Aucun de ces signes ne signifie que la maison va s'effondrer demain — les maçonneries ont des réserves. Mais chacun décrit un phénomène actif dont le coût de réparation augmente avec le temps : une reprise en sous-œuvre décidée tôt coûte une fraction de celle qu'on décide trois ans trop tard.
5. Trouver la cause : pourquoi le sol est le premier suspect
En maison individuelle, la grande majorité des fissurations structurelles vient du sol, pas du mur. Le mur n'est que le messager. Les causes types : retrait-gonflement des argiles (le grand classique des étés secs), tassement d'un remblai mal compacté, fuite de réseau qui lessive les fines, arbre trop proche qui assèche le sol, terrassement voisin qui a modifié les écoulements.
C'est précisément l'objet de l'étude géotechnique G5 (diagnostic) : des sondages au droit des désordres, l'identification de la cause (nature du sol, teneur en eau, profondeur des fondations), et des préconisations de réparation hiérarchisées. Comptez généralement 1 500 à 3 000 € HT — un montant à mettre en regard d'une reprise en sous-œuvre par micropieux qui se chiffre en dizaines de milliers d'euros si le désordre s'aggrave.
Si vos fissures sont apparues après une sécheresse et que votre commune est en zone argileuse, lisez aussi notre guide Fissures RGA : que faire ? — il détaille le parcours complet, de la déclaration à l'indemnisation.
FAQ
Une fissure en escalier est-elle grave ?
C'est la forme la plus significative : elle suit les joints de la maçonnerie et traduit presque toujours un mouvement du sol sous les fondations. Pas de panique — mais pas de déni non plus : documentez, surveillez, et faites identifier la cause (étude G5) si elle évolue.

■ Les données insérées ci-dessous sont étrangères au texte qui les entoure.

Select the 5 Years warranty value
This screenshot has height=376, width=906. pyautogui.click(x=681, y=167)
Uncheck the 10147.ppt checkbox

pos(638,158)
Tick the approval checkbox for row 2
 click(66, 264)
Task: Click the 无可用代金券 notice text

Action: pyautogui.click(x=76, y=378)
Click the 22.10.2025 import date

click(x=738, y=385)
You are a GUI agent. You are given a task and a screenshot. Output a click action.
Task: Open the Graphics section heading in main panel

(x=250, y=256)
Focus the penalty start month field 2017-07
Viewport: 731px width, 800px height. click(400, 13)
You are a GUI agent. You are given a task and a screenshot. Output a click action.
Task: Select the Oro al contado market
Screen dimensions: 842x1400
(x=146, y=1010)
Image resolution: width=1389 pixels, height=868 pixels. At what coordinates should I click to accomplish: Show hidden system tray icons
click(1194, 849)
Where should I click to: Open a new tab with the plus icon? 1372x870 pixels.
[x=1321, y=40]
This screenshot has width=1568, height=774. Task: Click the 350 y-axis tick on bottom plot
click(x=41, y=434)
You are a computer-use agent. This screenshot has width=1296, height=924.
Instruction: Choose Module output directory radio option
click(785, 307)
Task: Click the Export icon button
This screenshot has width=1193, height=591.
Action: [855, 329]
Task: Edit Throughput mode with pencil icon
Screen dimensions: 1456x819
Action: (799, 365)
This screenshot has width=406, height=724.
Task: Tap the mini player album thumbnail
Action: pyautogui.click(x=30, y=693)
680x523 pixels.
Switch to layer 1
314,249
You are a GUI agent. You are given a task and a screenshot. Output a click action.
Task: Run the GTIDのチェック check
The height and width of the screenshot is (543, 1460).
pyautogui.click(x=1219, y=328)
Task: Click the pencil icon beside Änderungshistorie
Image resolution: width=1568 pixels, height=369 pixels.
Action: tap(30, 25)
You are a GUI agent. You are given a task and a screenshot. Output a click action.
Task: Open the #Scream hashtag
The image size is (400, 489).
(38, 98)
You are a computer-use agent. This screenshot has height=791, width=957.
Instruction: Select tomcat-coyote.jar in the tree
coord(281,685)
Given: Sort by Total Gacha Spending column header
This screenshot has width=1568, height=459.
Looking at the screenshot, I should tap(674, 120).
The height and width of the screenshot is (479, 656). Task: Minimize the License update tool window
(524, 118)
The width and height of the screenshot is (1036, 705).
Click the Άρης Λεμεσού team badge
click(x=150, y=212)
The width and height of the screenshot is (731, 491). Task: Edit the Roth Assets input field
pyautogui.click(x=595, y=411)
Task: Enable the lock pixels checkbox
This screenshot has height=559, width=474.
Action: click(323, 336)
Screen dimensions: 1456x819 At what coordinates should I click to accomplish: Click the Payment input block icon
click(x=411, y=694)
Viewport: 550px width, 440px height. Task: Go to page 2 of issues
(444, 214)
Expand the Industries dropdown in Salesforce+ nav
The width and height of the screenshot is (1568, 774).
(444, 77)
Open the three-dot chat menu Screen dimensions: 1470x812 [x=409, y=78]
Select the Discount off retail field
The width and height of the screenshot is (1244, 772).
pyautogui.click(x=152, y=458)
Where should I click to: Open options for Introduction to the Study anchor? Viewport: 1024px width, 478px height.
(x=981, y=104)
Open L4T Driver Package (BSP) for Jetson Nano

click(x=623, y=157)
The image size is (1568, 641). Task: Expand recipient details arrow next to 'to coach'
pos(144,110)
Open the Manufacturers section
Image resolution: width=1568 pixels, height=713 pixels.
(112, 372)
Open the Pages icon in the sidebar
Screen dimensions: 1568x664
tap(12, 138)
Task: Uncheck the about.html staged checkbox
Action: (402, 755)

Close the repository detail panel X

À partir de quelle largeur faut-il s'inquiéter ?
Au-delà de 2 mm (lézarde), un désordre structurel devient plausible. Mais la largeur seule trompe : une fissure fine, traversante et évolutive compte plus qu'une lézarde ancienne et parfaitement stable. Croisez toujours largeur, profondeur, position et évolution.
Les fissures d'après-sécheresse sont-elles indemnisables ?
Oui, potentiellement, via la garantie catastrophe naturelle — à condition que votre commune obtienne un arrêté cat-nat pour l'épisode de sécheresse. Signalez vos désordres en mairie et suivez la procédure détaillée dans notre guide dédié.
Faut-il reboucher une fissure ?
Pas avant d'avoir compris sa cause. Une fissure active rebouchée réapparaîtra — et vous aurez perdu l'historique qui permettait de la dater et de la mesurer. Rebouchez en dernier, une fois la cause traitée.
Qui appeler pour un avis ?
Sol suspecté (fissures en escalier, terrain argileux, après sécheresse) : bureau d'études géotechniques, mission G5. Doute sur la structure elle-même : bureau d'études structure. Litige d'assurance : expert d'assuré. La G5 objective la cause par des sondages — un atout dans toutes les démarches.